Reputation: 109
So I have a list and a dataframe. I want to take the the word from the list and make it the title of the column. if the word is the row its added to the newly created column. If its not in the row leave blank or NA. Should I use iloc?
import pandas as pd
wordlist = [['this is sentence 1'],['this is sentence 2'],['this is not a sentence'],['ok who is this']]
query=['is','not']
df = pd.DataFrame(wordlist, columns = ['Name'])
for word in query:
if word in df['Name']:
df[word] = word
df
Output
Name is not <<column titles
0 this is sentence 1 is NA
1 this is sentence 2 is NA
2 this is not a sentence is not
3 ok who is this is NA
Upvotes: 2
Views: 581
Reputation: 59519
Create a search pattern then use Series.str.extractall
to get the words. Then turn each unique word into a dummy and aggregate back to the original row index, and join back to the original DataFrame.
import pandas as pd
pat = f'({"|".join(query)})'
#(is|not)
df_dummies = pd.get_dummies(df['Name'].str.extractall(pat)[0]).max(level=0)

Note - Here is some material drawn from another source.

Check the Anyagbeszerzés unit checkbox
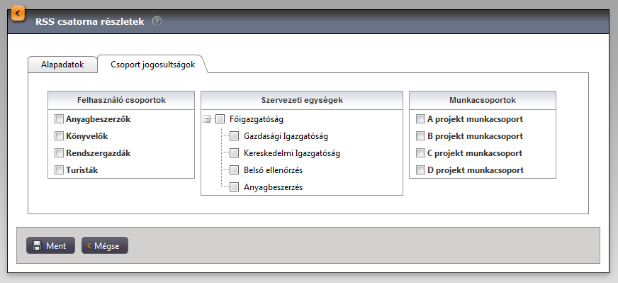The image size is (618, 283). tap(235, 187)
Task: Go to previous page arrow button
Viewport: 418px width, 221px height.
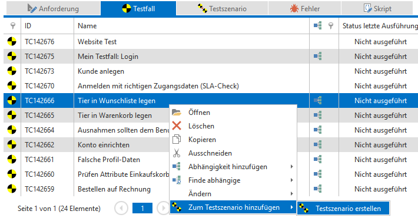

df = pd.concat([df, df_dummies], axis=1)
# Name is not
#0 this is sentence 1 1 0
#1 this is sentence 2 1 0
#2 this is not a sentence 1 1
#3 ok who is this 1 0
If instead of dummies
you really want the words repeated then we can multiply the dummy DataFrame by the columns.
df_dummies = pd.get_dummies(df['Name'].str.extractall(pat)[0]).max(level=0)
df_dummies = df_dummies.mul(df_dummies.columns).replace('', np.NaN)
df = pd.concat([df, df_dummies], axis=1)
# Name is not
#0 this is sentence 1 is NaN
#1 this is sentence 2 is NaN
#2 this is not a sentence is not
#3 ok who is this is NaN
Finally as a word of caution the word 'this'
itself contains the match 'is'
, and so the basic pattern above matches both to the separate word 'is'
and the last two characters of 'this'
. If you want to exclude matches that are parts of longer words then modify the search pattern to contain word boundaries around every element in query:
pat = '(\\b' + '\\b|\\b'.join(query) + '\\b)'
#'(\\bis\\b|\\bnot\\b)'
Upvotes: 4